SOURCE PASSAGE:
## Begin

# pushing- infront or behind?



## mrjimyjohn (Dec 18, 2010)

ok so im a relatively new rider and poster here and im wondering whether you guys push behind or in front of your board (i mean when you have your front foot strapped in and your pushing along with your back foot) Most people at my local "mountain" push behind their board and when i try it it feels much more comfortable than pushing infront, but i have to push 50 pushes behind to go the same distance as 25 infront... thanks guys


----------



## Grizz (Nov 10, 2008)

I push to match the terrain if I need to engage an edge, so toe or heel in this case.

Having said the above, I try and teach to *push heel side as often as possible *because it allows you body to be in a neutral alignment, unlike pushing toe side that causes a rotation of the body in relation to the board.


----------



## fatboyj711 (Feb 1, 2010)

mrjimyjohn said:


> i have to push 50 pushes behind to go the same distance as 25 infront...


this should answer your question


----------



## david_z (Dec 14, 2009)

I push in front 99% of the time probably and that seems to be what most people around here do, but we're just midwest gapers so YMMV. My wife pushes from behind. It just looks funny to me, like pushing mongo on a skateboard.


----------



## BliND KiNK (Feb 22, 2010)

I usually only need like one push behind.. and then i put my foot on the board and coast... kick push kick push coooaaaast... and away we go... until we hit the patch of ice instead of the snow... and then we... fall... ow.


----------



## twin89 (Jan 21, 2009)

i push "behind" (on my heelside) im pretty sure it is safer to do in regards to injury, and most people i see push behind.


----------



## DC5R (Feb 21, 2008)

I push in front, glide and repeat as necessary. Pushing from the heel side just seems weird for me...maybe something I carried over from my skateboarding days.


----------



## Donutz (May 12, 2010)

I'd bet this is as much a personal preference as goofy/regular, and for probably the same reasons.

I push heelside, and I _wish_ I was a toesider because the highback on my Flow binding keeps getting in the way.


----------



## mrjimyjohn (Dec 18, 2010)

thanks guys i love the quick replies on this forum:thumbsup: usually i dont give a fuck what people care about me but after i noticed that 90% of the people i see push behind i didnt wanna seem like a gaper....


----------



## BliND KiNK (Feb 22, 2010)

haha it's just personal preference.. of all the things people have said to me... it's never been about how I skated.. except when I fall... which is relatively often because I can have my weight all on my front foot... and sometimes it just wants to be goofy..


----------



## vanoot (Mar 17, 2010)

Snowolf said:


> Totally personal preference but there are times when you want to be able to push from either side as Grizz points out. Specifically when you have to traverse a hill while skating. You want to keep your board on its edge and your pushing foot uphill of the board. Facing up hill, push from the toe side and keep board tilted to keep toe edge engaged. Facing down hill, push from the heel side and keep heel edge engaged. On the flats; personal preference.
> 
> I prefer to push from behind for the reason that Grizz brought up. It keeps your body more aligned with the board and you can skate in a nice straight line. Most people who push from the front kick their boards sideways and in crowded lift lines, they are banging their boards into people in a kind of spastic way.

## End

LISTED RECORDS:
## Begin

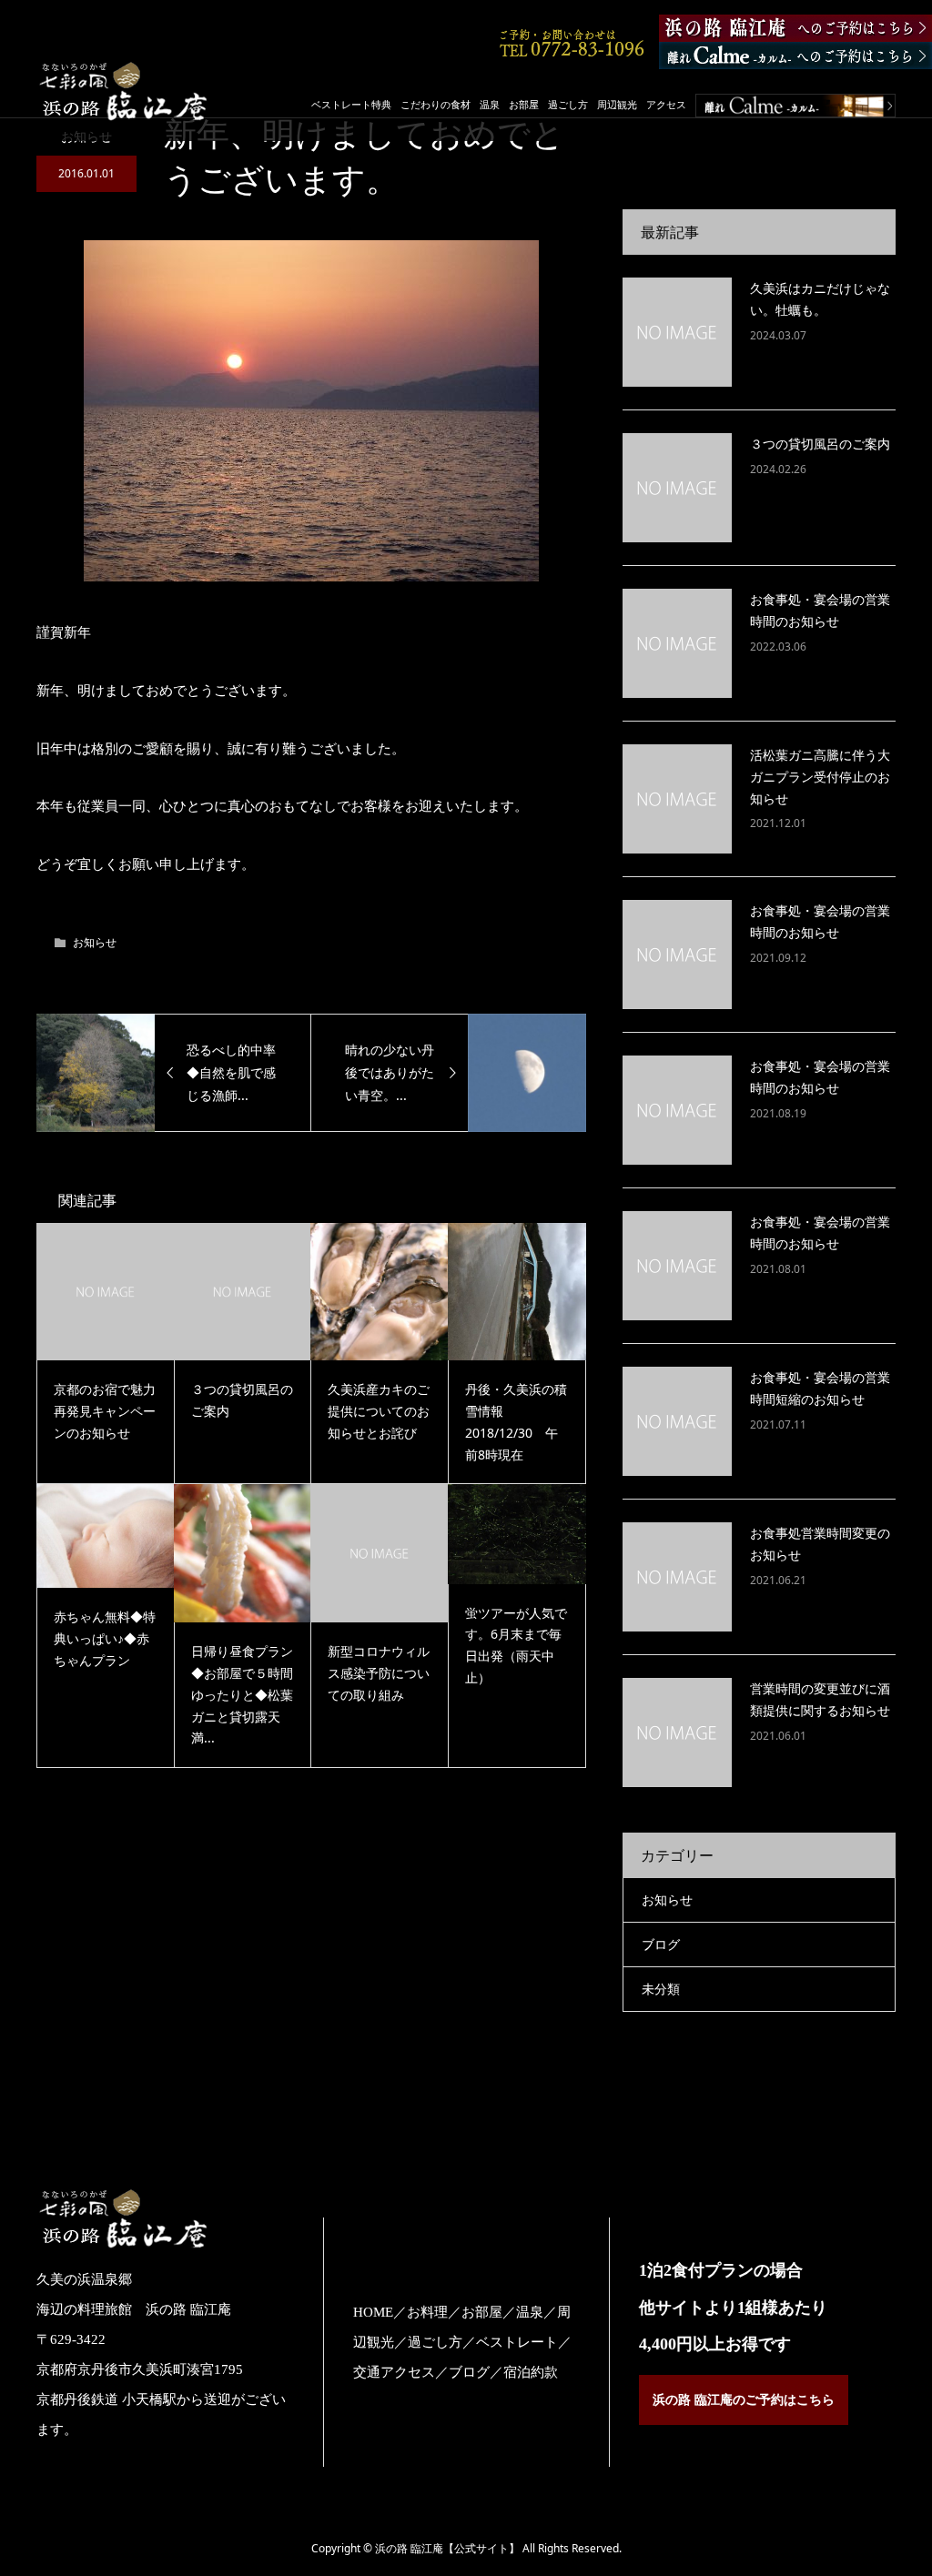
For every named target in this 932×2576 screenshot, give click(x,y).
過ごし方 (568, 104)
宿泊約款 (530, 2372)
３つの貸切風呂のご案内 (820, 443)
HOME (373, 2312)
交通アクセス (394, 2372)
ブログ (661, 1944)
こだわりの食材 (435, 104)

## End
## Begin

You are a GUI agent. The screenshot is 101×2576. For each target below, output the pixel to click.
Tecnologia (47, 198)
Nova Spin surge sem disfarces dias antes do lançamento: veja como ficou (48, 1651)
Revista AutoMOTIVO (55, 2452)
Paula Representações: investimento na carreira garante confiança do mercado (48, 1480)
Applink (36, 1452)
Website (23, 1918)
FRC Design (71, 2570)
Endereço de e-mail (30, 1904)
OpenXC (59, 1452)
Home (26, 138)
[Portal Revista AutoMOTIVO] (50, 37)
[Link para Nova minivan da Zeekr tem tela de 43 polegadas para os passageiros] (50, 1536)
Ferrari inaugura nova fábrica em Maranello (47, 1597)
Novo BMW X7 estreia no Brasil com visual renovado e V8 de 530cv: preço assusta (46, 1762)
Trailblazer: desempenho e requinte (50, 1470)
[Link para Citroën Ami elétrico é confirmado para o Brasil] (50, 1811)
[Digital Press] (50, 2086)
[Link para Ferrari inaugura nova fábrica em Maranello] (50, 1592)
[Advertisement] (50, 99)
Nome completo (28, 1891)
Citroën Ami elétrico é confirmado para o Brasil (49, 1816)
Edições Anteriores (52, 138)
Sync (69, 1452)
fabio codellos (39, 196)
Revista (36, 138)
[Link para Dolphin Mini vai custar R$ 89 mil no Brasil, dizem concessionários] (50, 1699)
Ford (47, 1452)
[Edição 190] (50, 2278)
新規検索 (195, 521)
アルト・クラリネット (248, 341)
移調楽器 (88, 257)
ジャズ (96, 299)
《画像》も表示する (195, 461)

## End
## Begin

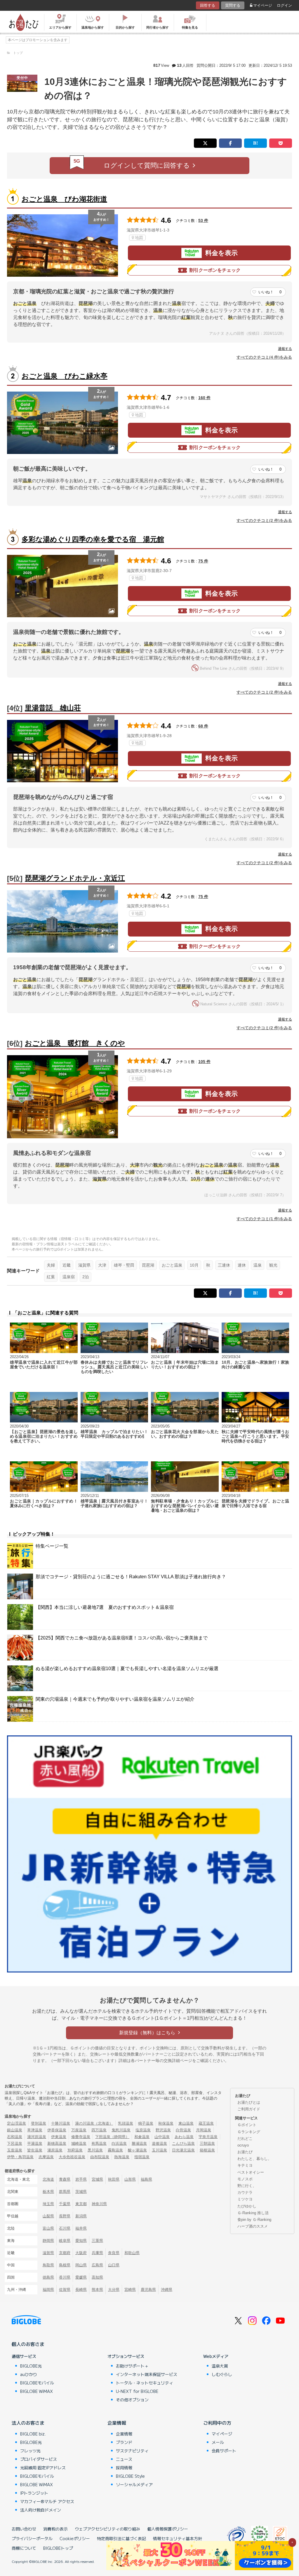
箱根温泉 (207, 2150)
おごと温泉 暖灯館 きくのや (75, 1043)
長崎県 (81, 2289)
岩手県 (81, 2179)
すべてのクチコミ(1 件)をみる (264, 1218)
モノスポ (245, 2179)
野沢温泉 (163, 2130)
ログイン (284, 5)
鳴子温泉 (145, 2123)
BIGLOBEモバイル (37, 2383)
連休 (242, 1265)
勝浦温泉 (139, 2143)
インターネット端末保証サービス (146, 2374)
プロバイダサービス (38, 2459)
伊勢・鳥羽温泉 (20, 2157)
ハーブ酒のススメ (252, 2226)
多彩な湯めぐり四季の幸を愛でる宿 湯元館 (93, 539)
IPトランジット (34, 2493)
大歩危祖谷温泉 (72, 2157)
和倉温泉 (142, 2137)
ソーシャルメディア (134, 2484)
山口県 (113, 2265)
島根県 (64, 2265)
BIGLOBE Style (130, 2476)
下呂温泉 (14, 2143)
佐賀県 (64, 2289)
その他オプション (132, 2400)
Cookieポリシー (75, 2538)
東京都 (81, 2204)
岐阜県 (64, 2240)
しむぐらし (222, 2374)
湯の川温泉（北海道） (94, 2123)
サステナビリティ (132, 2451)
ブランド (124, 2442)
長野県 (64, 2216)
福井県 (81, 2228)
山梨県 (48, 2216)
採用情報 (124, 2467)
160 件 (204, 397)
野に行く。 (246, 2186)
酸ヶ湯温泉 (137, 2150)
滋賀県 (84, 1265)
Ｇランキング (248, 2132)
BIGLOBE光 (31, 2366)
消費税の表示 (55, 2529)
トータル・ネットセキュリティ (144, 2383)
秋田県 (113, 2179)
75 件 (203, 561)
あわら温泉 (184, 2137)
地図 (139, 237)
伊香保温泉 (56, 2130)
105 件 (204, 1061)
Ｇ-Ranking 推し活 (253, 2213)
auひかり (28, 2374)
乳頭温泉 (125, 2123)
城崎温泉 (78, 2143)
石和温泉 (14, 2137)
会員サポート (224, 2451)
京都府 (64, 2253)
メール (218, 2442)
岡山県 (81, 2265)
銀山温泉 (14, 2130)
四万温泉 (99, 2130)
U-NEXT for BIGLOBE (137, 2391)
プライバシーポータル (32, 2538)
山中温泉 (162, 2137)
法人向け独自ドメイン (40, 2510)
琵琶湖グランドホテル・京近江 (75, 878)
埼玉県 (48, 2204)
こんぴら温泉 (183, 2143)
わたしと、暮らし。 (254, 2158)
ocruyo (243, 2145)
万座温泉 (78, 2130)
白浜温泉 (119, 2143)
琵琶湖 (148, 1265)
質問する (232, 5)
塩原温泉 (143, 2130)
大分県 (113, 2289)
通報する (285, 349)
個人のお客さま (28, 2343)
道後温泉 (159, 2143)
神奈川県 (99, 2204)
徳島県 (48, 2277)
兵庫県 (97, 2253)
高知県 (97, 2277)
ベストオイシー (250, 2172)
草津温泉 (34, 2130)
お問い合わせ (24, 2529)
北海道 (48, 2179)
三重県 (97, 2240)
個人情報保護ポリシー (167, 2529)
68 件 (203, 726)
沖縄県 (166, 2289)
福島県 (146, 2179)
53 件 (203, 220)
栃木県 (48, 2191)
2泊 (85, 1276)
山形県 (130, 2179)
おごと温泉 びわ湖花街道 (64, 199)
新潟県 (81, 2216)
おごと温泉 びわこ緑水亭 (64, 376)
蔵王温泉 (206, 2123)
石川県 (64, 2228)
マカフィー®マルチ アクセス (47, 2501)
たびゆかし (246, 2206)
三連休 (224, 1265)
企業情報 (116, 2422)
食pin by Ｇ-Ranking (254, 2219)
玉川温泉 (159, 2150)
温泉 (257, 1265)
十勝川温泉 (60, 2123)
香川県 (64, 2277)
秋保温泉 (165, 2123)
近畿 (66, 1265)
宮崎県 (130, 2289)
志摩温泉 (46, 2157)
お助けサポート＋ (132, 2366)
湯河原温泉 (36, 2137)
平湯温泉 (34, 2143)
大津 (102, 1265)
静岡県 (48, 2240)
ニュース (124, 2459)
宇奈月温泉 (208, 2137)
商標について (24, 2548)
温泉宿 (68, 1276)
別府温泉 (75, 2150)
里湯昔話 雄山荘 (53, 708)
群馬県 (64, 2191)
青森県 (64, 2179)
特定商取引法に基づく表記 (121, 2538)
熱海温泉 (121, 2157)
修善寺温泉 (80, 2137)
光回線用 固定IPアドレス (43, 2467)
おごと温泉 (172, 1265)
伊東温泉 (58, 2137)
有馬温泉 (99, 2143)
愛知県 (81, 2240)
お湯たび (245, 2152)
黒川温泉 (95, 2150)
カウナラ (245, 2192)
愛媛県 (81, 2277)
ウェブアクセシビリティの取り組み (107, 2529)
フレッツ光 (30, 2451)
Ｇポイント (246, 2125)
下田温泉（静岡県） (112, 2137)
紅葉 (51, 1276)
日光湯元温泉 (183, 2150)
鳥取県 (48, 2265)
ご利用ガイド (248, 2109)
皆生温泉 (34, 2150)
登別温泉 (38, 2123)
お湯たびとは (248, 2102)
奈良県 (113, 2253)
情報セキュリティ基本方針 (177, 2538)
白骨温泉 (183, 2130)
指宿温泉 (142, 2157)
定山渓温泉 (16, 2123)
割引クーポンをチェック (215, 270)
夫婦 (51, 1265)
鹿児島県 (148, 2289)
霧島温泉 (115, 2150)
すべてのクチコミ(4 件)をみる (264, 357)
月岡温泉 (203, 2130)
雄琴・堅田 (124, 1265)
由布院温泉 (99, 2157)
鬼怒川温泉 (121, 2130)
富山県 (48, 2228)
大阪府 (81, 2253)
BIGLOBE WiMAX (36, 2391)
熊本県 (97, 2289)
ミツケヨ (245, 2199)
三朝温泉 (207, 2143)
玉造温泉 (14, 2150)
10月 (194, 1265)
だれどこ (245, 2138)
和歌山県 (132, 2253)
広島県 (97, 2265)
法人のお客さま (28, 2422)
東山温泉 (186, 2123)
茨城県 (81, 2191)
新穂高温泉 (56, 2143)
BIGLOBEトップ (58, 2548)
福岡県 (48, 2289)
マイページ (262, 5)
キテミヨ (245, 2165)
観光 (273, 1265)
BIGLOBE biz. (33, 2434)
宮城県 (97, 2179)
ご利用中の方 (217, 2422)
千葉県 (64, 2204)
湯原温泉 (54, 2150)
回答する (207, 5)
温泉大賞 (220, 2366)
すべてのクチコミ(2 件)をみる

## End

WORK TO COMPLETE:
a: In the forum thread about pushing on a snowboard, how many pushes does the original poster need when pushing behind the board to cover the distance of 25 pushes in front?
b: Continue the forum thread about pushing on a snowboard from the point where the text stops.

EXERCISE ANSWERS:
a: 50 pushes.

b:
I find that I tend to push behind, keeps me more aligned as mentioned above. But in a crowded line, its good to be able to do both as theres not always room on one side of you.


----------



## earl_je (Oct 20, 2009)

usually push infront, sometimes I practically 'run' with my front foot strapped in if I have enough momentum to start with..


----------



## Muki (Feb 8, 2010)

ha, I thought pushing from behind is the correct way, and people that just push from the front I thought do so cause they associate snowboarding with skateboarding. :dunno:

I feel more comfortable pushing from behind.


----------



## Jeklund (Dec 14, 2009)

I push behind and find it really hard to push in front, It just seems like my body is really oddly rotated and just end up sliding out or something.


----------



## carverboy (Jan 3, 2011)

Wow, to funny! I never really thought much about it other than noticing how much easier it is for me to kick from my toeside. I tend to ride old school shoulders pointing forward so if I put my foot on the heel side I feel way out of whack.


----------



## Donutz (May 12, 2010)

Depends on your binding angles, too. If you ride with a really aggressive forward position, then toeside really is very much like skateboarding. For us ducks, though, it feels like you're about to break your forward ankle.


----------



## hwa (Dec 2, 2008)

If you push from the front, the back of your pushing leg will be more likely to hit the highback, esp. when you start getting tired/lazy/sloppy as the day progresses. I would think the more "right" way would be to push from behind the lead foot.


----------



## Toecutter (Oct 11, 2009)

Do people with step-in bindings (e.g., Flow, K2 Cinch style) have to avoid the opened highback when pushing from behind? Does the highback become fairly obtrusive when flat? I suppose one could flip the highback up into upright position, but then that sort of defeats the purpose and puts it in harms way of the chairlift.


----------



## wrathfuldeity (Oct 5, 2007)

I push from behind and rear highback not an issue cause I skate with my feet fairly close together near the front binding.


----------



## Leo (Nov 24, 2009)

I push mostly in front. I do heel side sometimes. Like Donutz mentioned, when I'm on my Flow binding setup, I do front because of the high back thing.

Just depends what mood I'm in otherwise I guess lol.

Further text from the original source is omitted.